Cardelli J A, Richardson J, Miears D
Department of Microbiology and Immunology, Louisiana State University Medical Center, Shreveport 71130.
J Biol Chem. 1989 Feb 25;264(6):3454-63.
Radiolabel pulse-chase and subcellular fractionation procedures were used to analyze the transport, proteolytic processing, and sorting of two lysosomal enzymes in Dictyostelium discoideum cells treated with the weak bases ammonium chloride and chloroquine. Dictyostelium lacks detectable cation-independent mannose-6-phosphate receptors and represents an excellent system to investigate alternative mechanisms for lysosomal enzyme targeting. Exposure of growing cells to ammonium chloride, which increased the pH in intracellular vacuoles from 5.4 to 5.8-6.1, slowed but did not prevent the proteolytic processing and correct localization of pulse-radiolabeled precursors to the lysosomal enzymes alpha-mannosidase and beta-glucosidase. Additionally, ammonium chloride did not affect transport of the enzymes to the Golgi complex, as they acquired resistance to the enzyme endoglycosidase H at the same rate as in control cells.
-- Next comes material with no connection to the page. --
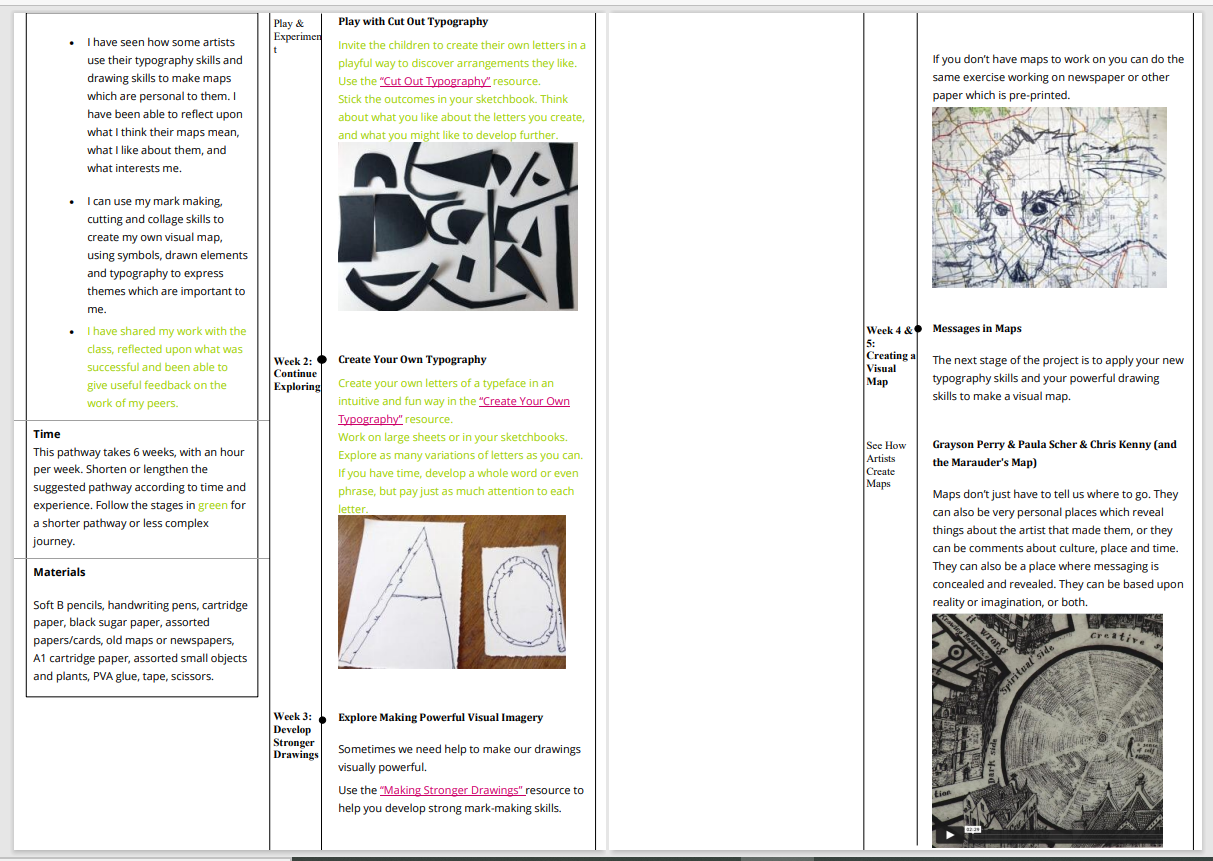Play the Grayson Perry map video
The height and width of the screenshot is (861, 1213).
pos(950,835)
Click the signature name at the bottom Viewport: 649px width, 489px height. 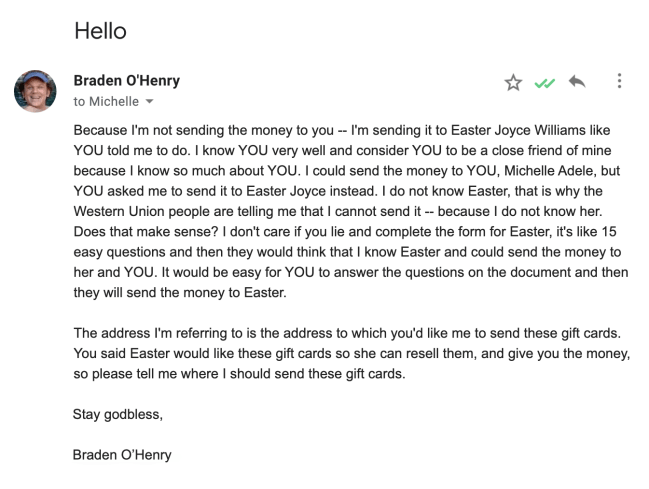point(122,455)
When the pH of lysosomal and endosomal organelles was raised to 6.4 with higher concentrations of ammonium chloride, the percentage of secreted (apparently mis-sorted) precursor polypeptides increased slightly, but proteolytic processing of intermediate forms of lysosomal enzymes to mature forms was greatly reduced. The intermediate and mature forms of alpha-mannosidase and beta-glucosidase did, however, accumulate intracellularly in vesicles similar in density to lysosomes. In contrast, in cells exposed to low concentrations of chloroquine the intravacuolar pH increased only slightly (to 5.7); however, enzymes were inefficiently processed and, instead, rapidly secreted as precursor molecules. Experiments involving the addition of chloroquine at various times during the chase of pulse-radiolabeled cells demonstrated that this weak base acted on a distal Golgi or prelysosomal compartment to prevent the normal sorting of lysosomal enzymes. These results suggest that although acidic endosomal/lysosomal compartments may be important for the complete proteolytic processing of lysosomal enzymes in Dictyostelium, low pH is not essential for the proper targeting of precursor polypeptides. Furthermore, certain amines may induce mis-sorting of these enzymes by pH-independent mechanisms.
采用放射性标记脉冲追踪和亚细胞分级分离程序,分析氯化铵和氯喹这两种弱碱处理的盘基网柄菌细胞中两种溶酶体酶的转运、蛋白水解加工和分选过程。盘基网柄菌缺乏可检测到的不依赖阳离子的甘露糖-6-磷酸受体,是研究溶酶体酶靶向的替代机制的极佳系统。将生长中的细胞暴露于氯化铵中,细胞内液泡的pH值从5.4升高到5.8 - 6.1,这减缓了但并未阻止脉冲放射性标记的溶酶体酶α-甘露糖苷酶和β-葡糖苷酶前体的蛋白水解加工和正确定位。此外,氯化铵并不影响这些酶向高尔基体复合体的转运,因为它们获得对内切糖苷酶H的抗性的速率与对照细胞相同。当用更高浓度的氯化铵将溶酶体和内体细胞器的pH值提高到6.4时,分泌的(明显分选错误的)前体多肽的百分比略有增加,但溶酶体酶中间形式向成熟形式的蛋白水解加工大大减少。然而,α-甘露糖苷酶和β-葡糖苷酶的中间形式和成熟形式确实在细胞内密度与溶酶体相似的囊泡中积累。相反,在暴露于低浓度氯喹的细胞中,液泡内pH值仅略有升高(至5.7);然而,酶的加工效率低下,而是以前体分子的形式迅速分泌。在脉冲放射性标记细胞的追踪过程中不同时间添加氯喹的实验表明,这种弱碱作用于高尔基体远端或前溶酶体区室,以阻止溶酶体酶的正常分选。这些结果表明,虽然酸性内体/溶酶体区室对于盘基网柄菌中溶酶体酶的完全蛋白水解加工可能很重要,但低pH值对于前体多肽的正确靶向并非必不可少。此外,某些胺可能通过不依赖pH值的机制诱导这些酶的分选错误。